If you are lacking wrist flexibility, some of the options you have include: Ranked in my order of preference.

  1. Using parallettes 
  2. Elevation of the palm.
  3. Rotating the hands outwards.

I prefer using parallettes because you will have the ability to correct your balance back and fourth, which is very difficult with the hands pointed out to the side (since we balance front to back, and not side to side).

Elevating the heel of the hand is also a way to decrease the angle at the wrist and allow it to accumulate time in the position, to grow stronger and develop your wrist extension.

When, and if we have the proper wrist extension we want to have the fingers pointed forwards. You can either do:

  • Index finger pointing forwards (slight rotation outward)
  • Middle finger pointing forwards (no rotation)

The first one will allow for some more room for the wrists to move in, and the second option will allow for more control of the balance. In a handstand we balance between under and over balance, which means that we always travel either forwards or backwards.

That is because our hands are quite wide apart, providing a large base of support, which limits movements to the side (unlike a one arm handstand).

With this knowledge we understand that the balance of our handstand will primarily transition between the palm off the handstand, the bottom of the knuckles and the fingertips. Therefore we will have the best control of our balance with the fingers pointing forwards to counter the balance forwards and backwards.

Practical Takeaway: Keep the fingers pointed forwards for the most amount of balance, rotate the hands outwards if you have limited wrist extension or use parallettes.

 Rule 4: Active Fingers

This doesn't have anything to do with the hand position itself, but it's an important part of the handstand and creating balance. When you are balancing your handstand you can generally do it with either a focus on control or efficiency. 

  • Efficiency = less energy output, longer holds, less control.
  • Control = more energy output, shorter holds, more control.
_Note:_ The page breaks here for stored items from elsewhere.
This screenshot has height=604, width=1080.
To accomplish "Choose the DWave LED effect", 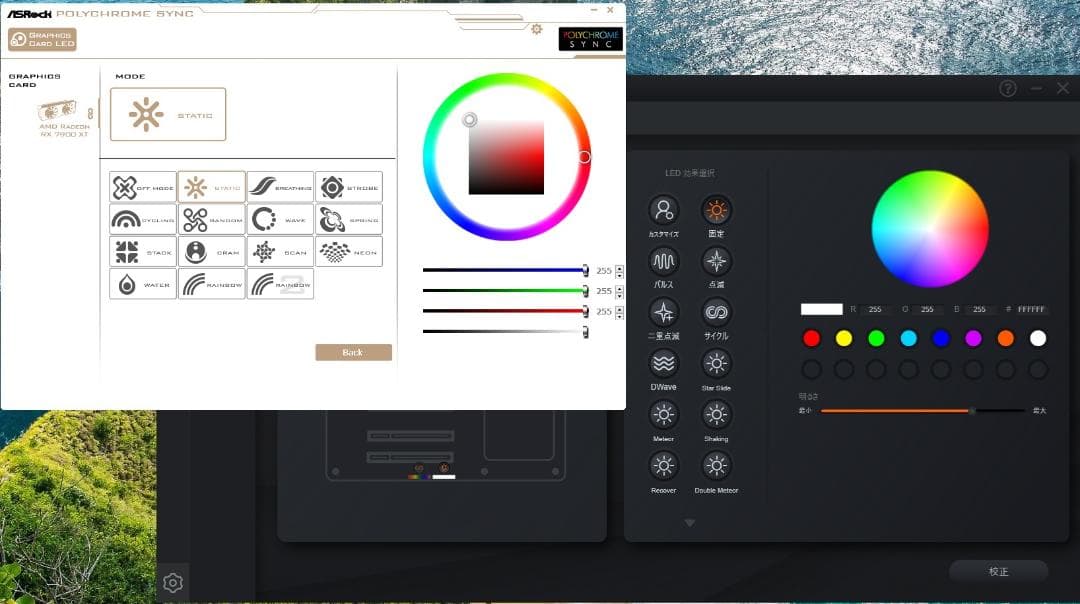I will (664, 363).

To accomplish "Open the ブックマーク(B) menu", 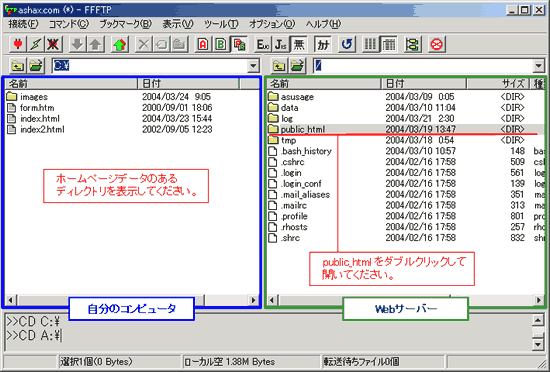I will [125, 24].
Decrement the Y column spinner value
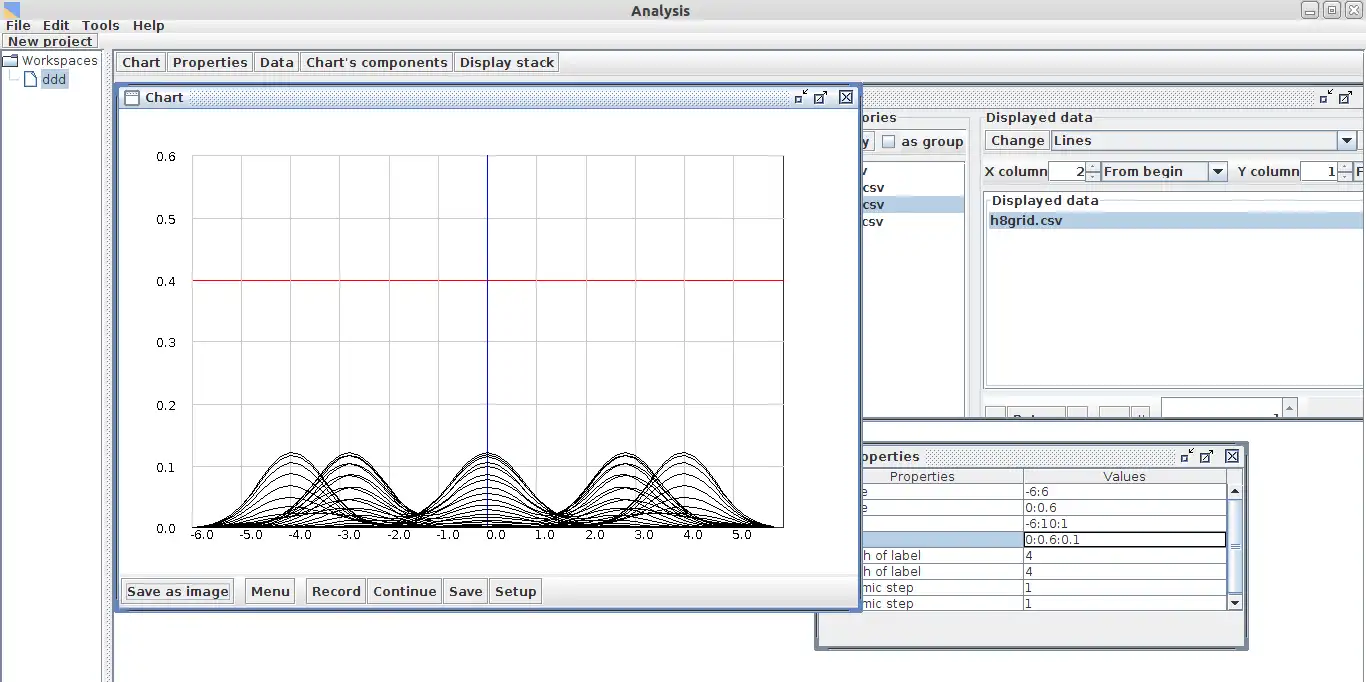 (x=1343, y=176)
You don't necessarily need to sacrifice one for the other, but you will tend to lean towards one or the other, depending on your abilities and your phase of training. 

Efficient Handstand

In order to have a more efficient handstand you will simply use your fingers less when you are balancing, and place more weight in the heel of your hands.

With the weight in the heel of the hand, your center of mass will be more properly placed over your base of support, resulting in a more effortless balance. But this does come at the cost of some control, and you will be closer to under balance, which is harder to save. 

When: Go for a more efficient handstand technique if your goal is to hold the handstand for a long time (more advanced trainees).

Controlled Handstand

For a more controlled handstand you will do the opposite and place more weight towards the fingers. Remember that this is not all or nothing, you will never have 100% off the weight in the fingers, the ratio should be more like 75-80% palm of the hand, and 20-25% in the fingertips.

With the weight on the fingertips you are more in overbalance, which you have more control over, but it will also be more demanding on the forearms, causing you to lose energy more quickly.

When: When you are learning how to balance, and want to build specific strength and capacity for the handstand.

Pressing The Fingers DOWN

The fingers needs to be continually active in your handstand, that is essential as you are learning the handstand, and will usually be a determining factor. The fingers can either be completely straight, or slightly bent, depending on your preference.

I prefer a bend in the fingers, since I find that this allows me to put more pressure in to the ground, which makes it easier to fight my overbalance (or falling forward). 

What's most important is that you press the fingertips straight down in to the floor, this will give you the most force through the ground. The point of the fingertips should get slightly white if you have good pressure on them.

This pressing of the fingertips should happen even before you get into the handstand, that will make you find the balance sooner, rather than later.

Practical Takeaway: Press the fingers straight down into the floor for the most control. Do it even before you begin your handstand.